STJ - REsp 953664 / SP RECURSO ESPECIAL 2007/0114215-5


20/out/2008

PROCESSO TRIBUTÁRIO. PROCESSO ADMINISTRATIVO FISCAL. RECURSO
ADMINISTRATIVO. EXIGÊNCIA DE DEPÓSITO PRÉVIO. NOVEL JURISPRUDÊNCIA
DO SUPREMO TRIBUNAL FEDERAL. DECLARAÇÃO DE INCONSTITUCIONALIDADE DA
EXIGÊNCIA DE DEPÓSITO PRÉVIO OU DE ARROLAMENTO DE BENS PARA
SEGUIMENTO DO RECURSO VOLUNTÁRIO ADMINISTRATIVO.
1. A exigência de depósito prévio de 30% do valor da exigência
fiscal, como condição de admissibilidade do recurso administrativo,
é ilegítima, em face da inarredável garantia constitucional da ampla
defesa.
2. O Supremo Tribunal Federal, na sessão plenária ocorrida em
28.03.2007, nos autos da Ação Direta de Inconstitucionalidade nº
1.976/DF, declarou, por unanimidade, a inconstitucionalidade do
artigo 32, da Medida Provisória nº 1.699-41/1998, convertida na Lei
nº 10.522/2002, que deu nova redação ao artigo 33, § 2º, do Decreto
70.235/72, que estabelecera a necessidade de arrolamento de bens e
direitos de valor equivalente a 30% (trinta por cento) da exigência
fiscal como requisito inarredável para o seguimento de recurso
administrativo voluntário: "A exigência de depósito ou arrolamento
prévio de bens e direitos como condição de admissibilidade de
recurso administrativo constitui obstáculo sério (e intransponível,
para consideráveis parcelas da população) ao exercício do direito de
petição (CF, art. 5º, XXXIV), além de caracterizar ofensa ao
princípio do contraditório (CF, art. 5º, LV).

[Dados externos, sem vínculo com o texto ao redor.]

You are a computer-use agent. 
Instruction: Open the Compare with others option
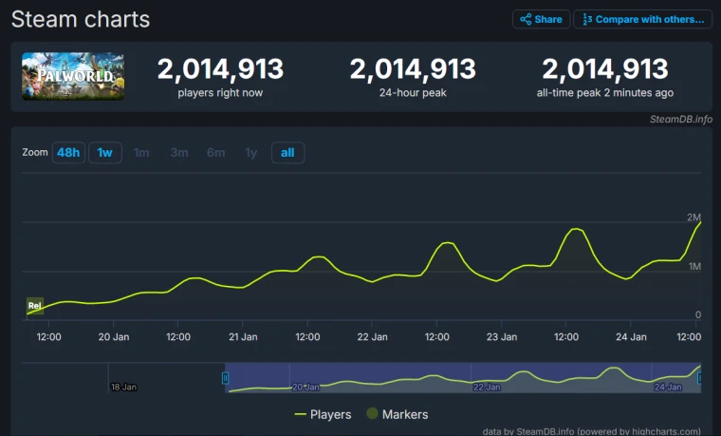[642, 19]
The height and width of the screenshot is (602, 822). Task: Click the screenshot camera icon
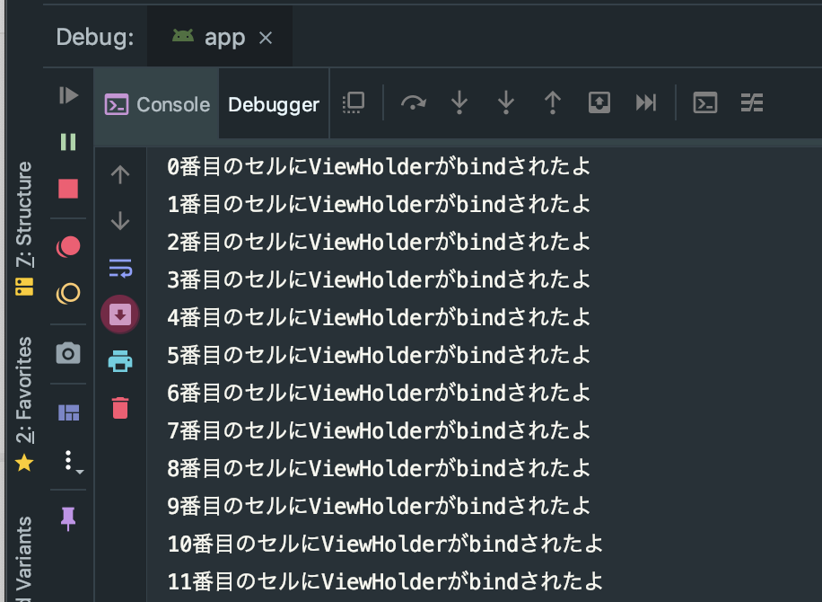click(x=68, y=352)
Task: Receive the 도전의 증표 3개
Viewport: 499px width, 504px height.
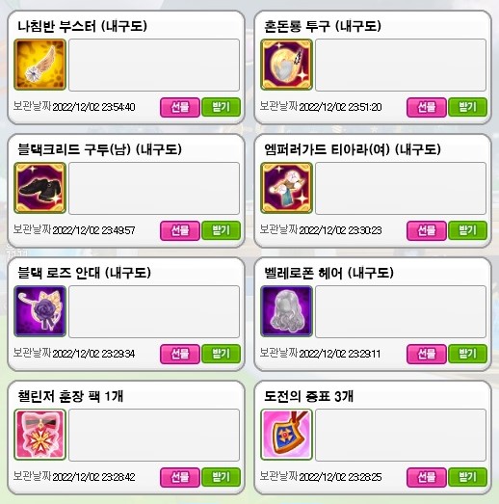Action: click(x=467, y=477)
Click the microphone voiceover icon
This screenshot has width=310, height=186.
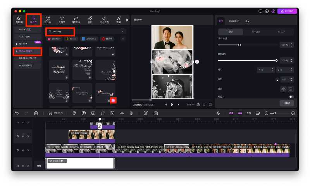point(219,113)
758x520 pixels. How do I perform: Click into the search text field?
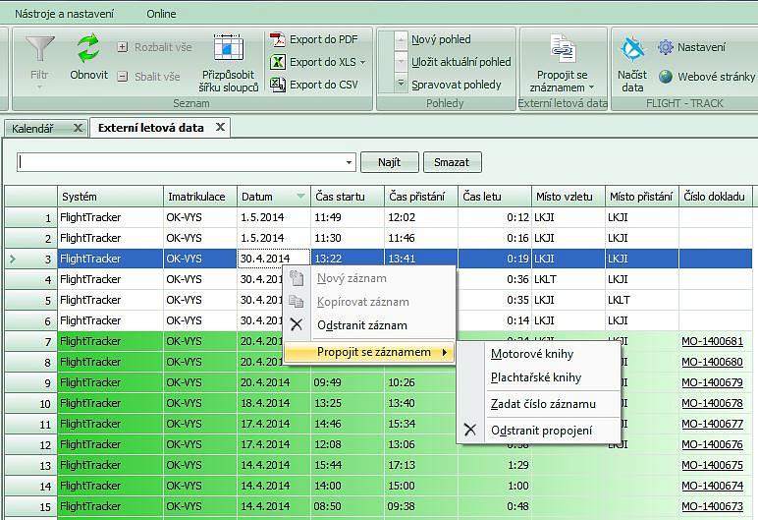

A exigência de
depósito ou arrolamento prévio de bens e direitos pode converter-se,
na prática, em determinadas situações, em supressão do direito de
recorrer, constituindo-se, assim, em nítida violação ao princípio da
proporcionalidade. Ação direta julgada procedente para declarar a
inconstitucionalidade do art. 32 da MP 1699-41 - posteriormente
convertida na lei 10.522/2002 -, que deu nova redação ao art. 33, §
2º, do Decreto 70.235/72." (ADI 1976/DF, Rel. Ministro Joaquim
Barbosa, julgado em 28.03.2007, Tribunal Pleno, DJ 18.05.2007).
3. Na mesma assentada, a Excelsa Corte, nos autos do Recurso
Extraordinário 388.359/PE, declarou, por maioria, a
inconstitucionalidade do § 2º, do artigo 33, do Decreto 70.235/1972,
com a redação dada pelo artigo 32, da Lei 10.522/2002, originária da
Medida Provisória 1.863-51/1999 e reedições, ao fundamento de que:
"A garantia constitucional da ampla defesa afasta a exigência do
depósito como pressuposto de admissibilidade de recurso
administrativo." (RE 388359/PE, Rel. Ministro Marco Aurélio, julgado
em 28.03.2007, Tribunal Pleno, DJ 22.06.2007).
4. Recurso especial da empresa provido.

Tribunal STJ
Processo REsp 953664 / SP RECURSO ESPECIAL 2007/0114215-5
Fonte DJe 20/10/2008
Tópicos processo tributário, processo administrativo fiscal, recurso administrativo.